*Exercise directions*
Output the data once more, exactly as given.

*Material for the task*
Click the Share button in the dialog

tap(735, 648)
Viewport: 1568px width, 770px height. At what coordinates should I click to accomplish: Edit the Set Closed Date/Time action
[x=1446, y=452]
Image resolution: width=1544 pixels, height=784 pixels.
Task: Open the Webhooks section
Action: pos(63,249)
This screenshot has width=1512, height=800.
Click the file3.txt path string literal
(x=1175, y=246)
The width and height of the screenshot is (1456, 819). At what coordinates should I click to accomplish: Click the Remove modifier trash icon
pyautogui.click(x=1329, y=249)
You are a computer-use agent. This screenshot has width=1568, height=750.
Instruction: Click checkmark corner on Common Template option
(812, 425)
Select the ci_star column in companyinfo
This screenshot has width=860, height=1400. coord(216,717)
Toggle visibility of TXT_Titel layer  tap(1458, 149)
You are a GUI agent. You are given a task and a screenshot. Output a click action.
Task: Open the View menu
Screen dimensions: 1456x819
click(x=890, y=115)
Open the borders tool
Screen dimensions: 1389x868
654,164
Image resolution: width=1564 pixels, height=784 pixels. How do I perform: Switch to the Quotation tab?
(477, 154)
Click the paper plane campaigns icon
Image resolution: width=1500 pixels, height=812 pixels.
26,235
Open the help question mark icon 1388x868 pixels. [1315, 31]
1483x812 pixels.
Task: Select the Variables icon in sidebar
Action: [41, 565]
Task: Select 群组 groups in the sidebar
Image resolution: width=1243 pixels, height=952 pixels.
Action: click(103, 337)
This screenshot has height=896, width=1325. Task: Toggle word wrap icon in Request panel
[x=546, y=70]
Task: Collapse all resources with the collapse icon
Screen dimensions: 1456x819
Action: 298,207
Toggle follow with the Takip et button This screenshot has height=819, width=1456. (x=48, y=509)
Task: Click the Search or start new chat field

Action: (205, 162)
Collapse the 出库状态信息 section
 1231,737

*Response for this exercise*
Click the Share button in the dialog

tap(735, 648)
Viewport: 1568px width, 770px height. At what coordinates should I click to accomplish: Edit the Set Closed Date/Time action
[x=1446, y=452]
Image resolution: width=1544 pixels, height=784 pixels.
Task: Open the Webhooks section
Action: pos(63,249)
This screenshot has width=1512, height=800.
Click the file3.txt path string literal
(x=1175, y=246)
The width and height of the screenshot is (1456, 819). At what coordinates should I click to accomplish: Click the Remove modifier trash icon
pyautogui.click(x=1329, y=249)
You are a computer-use agent. This screenshot has width=1568, height=750.
Instruction: Click checkmark corner on Common Template option
(812, 425)
Select the ci_star column in companyinfo
This screenshot has width=860, height=1400. coord(216,717)
Toggle visibility of TXT_Titel layer  tap(1458, 149)
You are a GUI agent. You are given a task and a screenshot. Output a click action.
Task: Open the View menu
Screen dimensions: 1456x819
click(x=890, y=115)
Open the borders tool
Screen dimensions: 1389x868
654,164
Image resolution: width=1564 pixels, height=784 pixels. How do I perform: Switch to the Quotation tab?
(477, 154)
Click the paper plane campaigns icon
Image resolution: width=1500 pixels, height=812 pixels.
26,235
Open the help question mark icon 1388x868 pixels. [1315, 31]
1483x812 pixels.
Task: Select the Variables icon in sidebar
Action: [41, 565]
Task: Select 群组 groups in the sidebar
Image resolution: width=1243 pixels, height=952 pixels.
Action: click(103, 337)
This screenshot has height=896, width=1325. Task: Toggle word wrap icon in Request panel
[x=546, y=70]
Task: Collapse all resources with the collapse icon
Screen dimensions: 1456x819
Action: 298,207
Toggle follow with the Takip et button This screenshot has height=819, width=1456. (x=48, y=509)
Task: Click the Search or start new chat field

Action: (205, 162)
Collapse the 出库状态信息 section
 1231,737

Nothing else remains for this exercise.